Dans la transparence azur. –

On peint sur la plage.

 

 

Les quatre dernières journées d’atelier se passent dans la bonhomie. Il a cessé de pleuvoir. Plusieurs jaguars viennent nous rendre visite, se chauffant au Soleil sur les pierres de la carrière. Mais nous travaillons douze heures par jour. La matière doit être parfaitement sciée et polie, à la mesure du plan architectural d’après quoi la taille et le polissage du grès, précisément, doivent être conçus. Ma tâche consiste à véhiculer le produit brut ou fini avec la fourche mécanique. Je peux aider aussi à prendre les mesures, parfois même à scier ou à polir. C’est un travail d’orfèvre que réalise l’équipe, dirigée de façon exemplaire, il faut le dire, par l’officier ingénieur. Sincèrement.  La radio locale que je diffuse sur mon smartphone passe des chansons qui donnent l’envie, comme le chante Johnny Hallyday. Le rythme est intense, néanmoins maintenu au degré optimal. Nous prenons le temps de déjeuner d’un sandwich, de fruits et d’une bouteille d’eau que nous ont préparés le Chef cuisinier de la tribu et sa brigade. Jambon beurre fromage, jambon du pays beurre, ou thon mayonnaise, selon le goût de chacun, agrémenté d’une banane et d’une orange, outre la bouteille d’eau minérale ; c’est aussi le menu d’aujourd’hui, dernier jour d’atelier.
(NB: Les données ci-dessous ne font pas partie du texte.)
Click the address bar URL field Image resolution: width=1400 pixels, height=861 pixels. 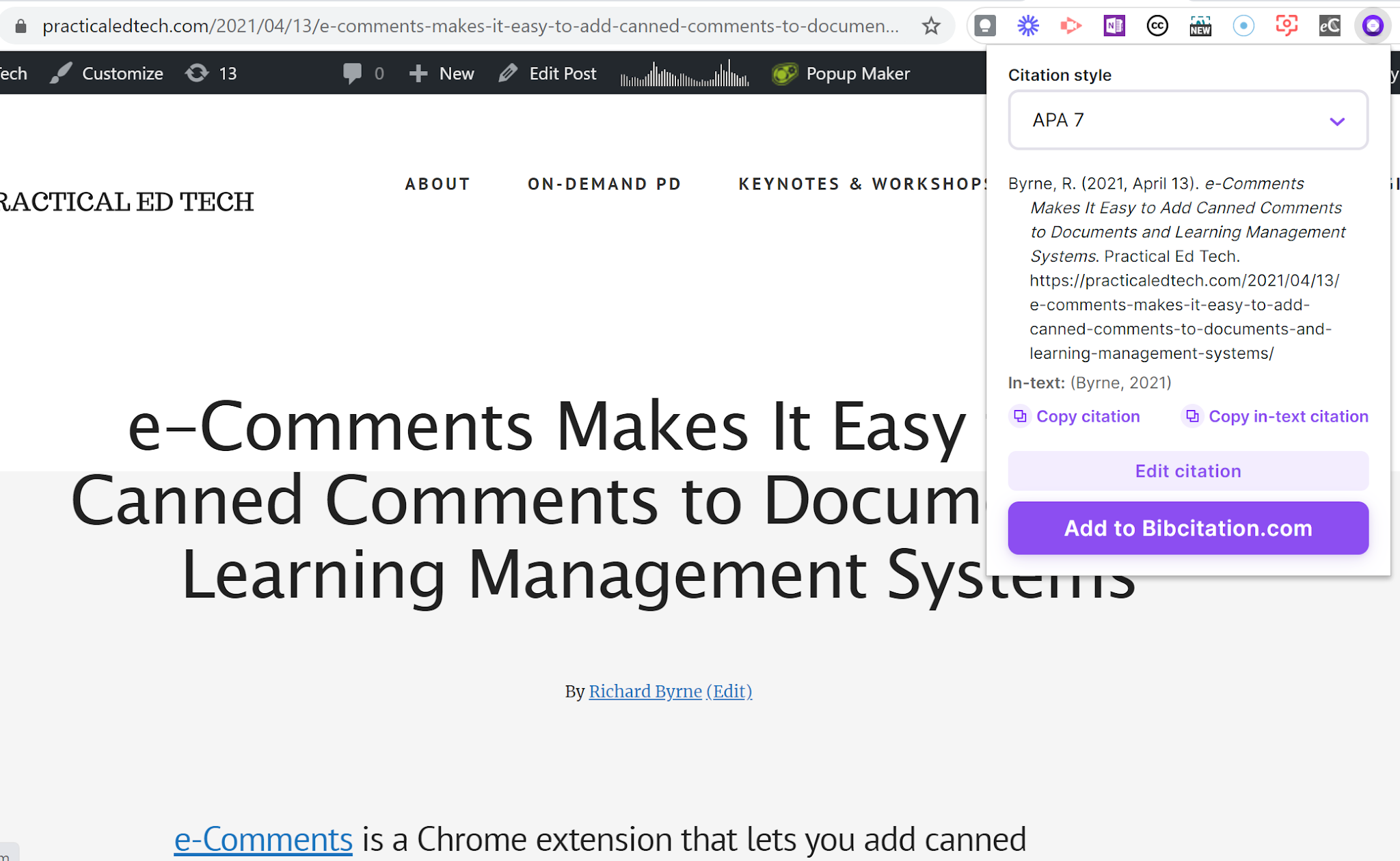click(x=470, y=26)
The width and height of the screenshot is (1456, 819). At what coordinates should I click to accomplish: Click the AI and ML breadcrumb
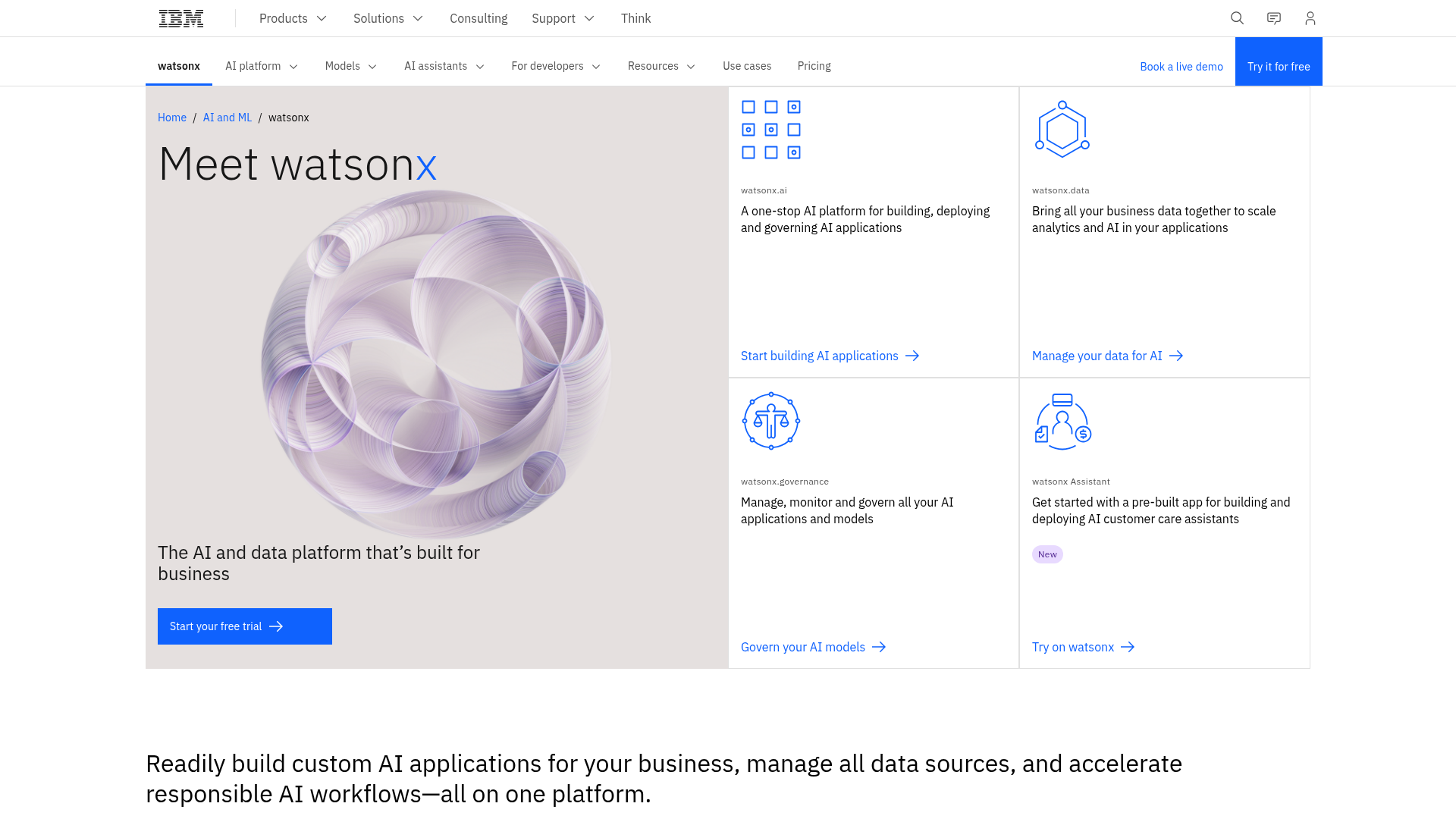click(227, 118)
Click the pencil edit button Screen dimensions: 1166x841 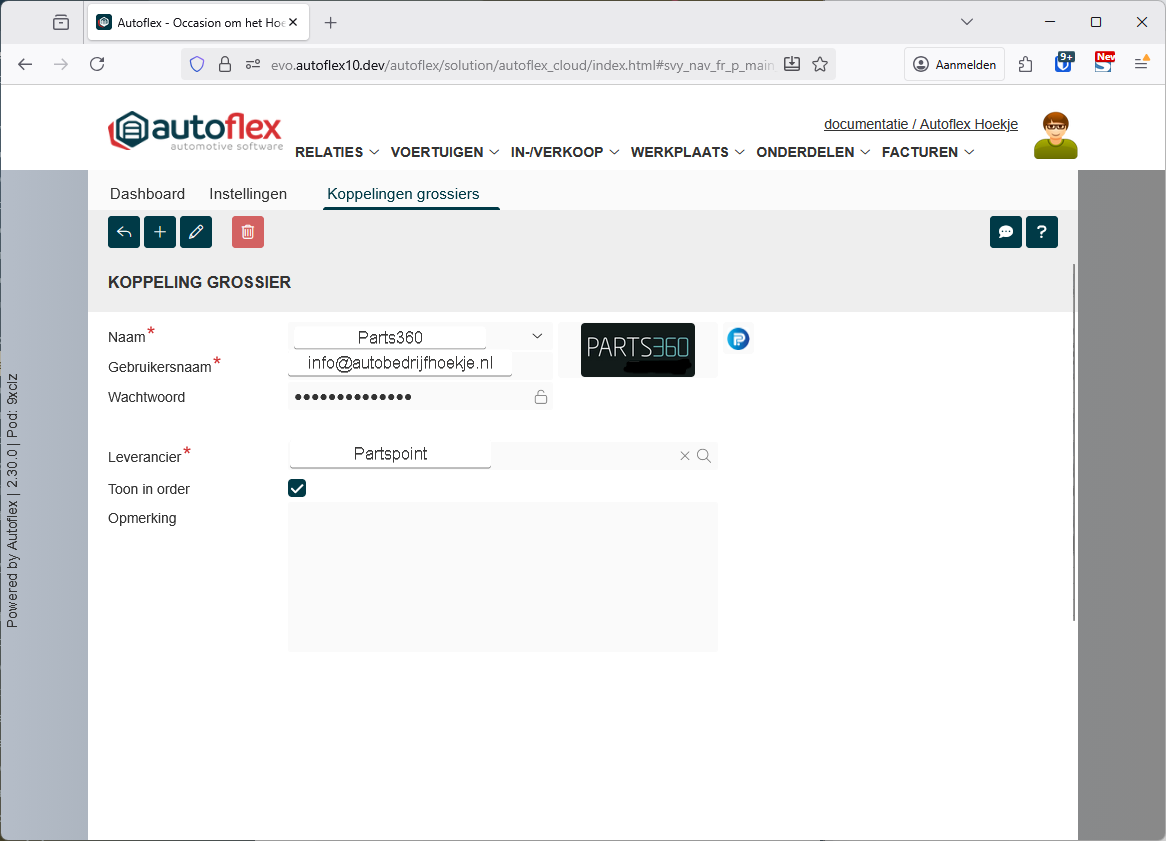(x=196, y=232)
L’après-midi est consacrée à la phase des finitions. « Bientôt 18 h. messieurs, nous avertit le Capitaine. Dans une heure, tout doit être terminé. » Les dernières finitions se font au grattoir. Nous ponçons. 7 PM, je transporte la dernière pièce, c’est-à-dire le troisième et dernier doigt de la serre de la statue. Chacune des parties du pied pèse plusieurs tonnes. Une fois déposé et harnaché l’ensemble dans le camion benne 4 essieux avec le maximum de protections afin qu’aucune des pièces ne se détériore durant le trajet du retour vers la cité, je verrouille la fourche après l’avoir garée dans l’atelier. Le Capitaine vérifie la pression des pneus du Renault Trucks puis ferme le local ; nous quittons la carrière. Je suis monté à bord du camion. Le Capitaine est au volant. Une jeep conduite par l’officier ingénieur mène le convoi, les deux autres jeeps, où se trouvent respectivement deux des nôtres, ferment la marche.

 

 

Nous entrons maintenant dans la dernière période de notre intervention. Restent quatre jours. Une équipe de l’armée de la tribu s’étant proposée en renfort pour placer puis cimenter les trois doigts de pied de la statue, soit cinq femmes et cinq hommes, notre travail de réfection peut se réaliser à un rythme modéré, mais non moins efficace. Nous utilisons un camion-grue, des échafaudages de quinze mètres et bénéficions d’une quantité de ciment suffisante, de l’hydrofuge terrasse incolore, pour être précis, ce afin d’imperméabiliser ledit pied. En trois journées, la statue a enfin retrouvé sa vigueur pédestre d’origine et, surtout, son caractère résolument imperturbable, pour ne pas dire majestueux. À cet égard, une première question me vient à contempler de bas en haut l’édifice symbolique de 30 mètres sur son large socle de marbre blanc d’une hauteur de 7 mètres ; question que je pose directement au Lieutenant-Colonel :

« – Mon Colonel, je vois que le monument représente une déesse avec un visage et un corps de jeune femme adulte. Le visage est orné d’une couronne d’or. Elle est vêtue d’une longue robe ceinturée au niveau de la taille, portant en outre dans sa main gauche un sextant et dans sa main droite un glaive. Le sextant est porté à hauteur de son épaule. Le glaive, quant à lui, se situe dans le prolongement vertical du bras et de la longue robe, contre la jambe. Mais que signifient les serres d’aigle, s’il vous plaît, mon Colonel ?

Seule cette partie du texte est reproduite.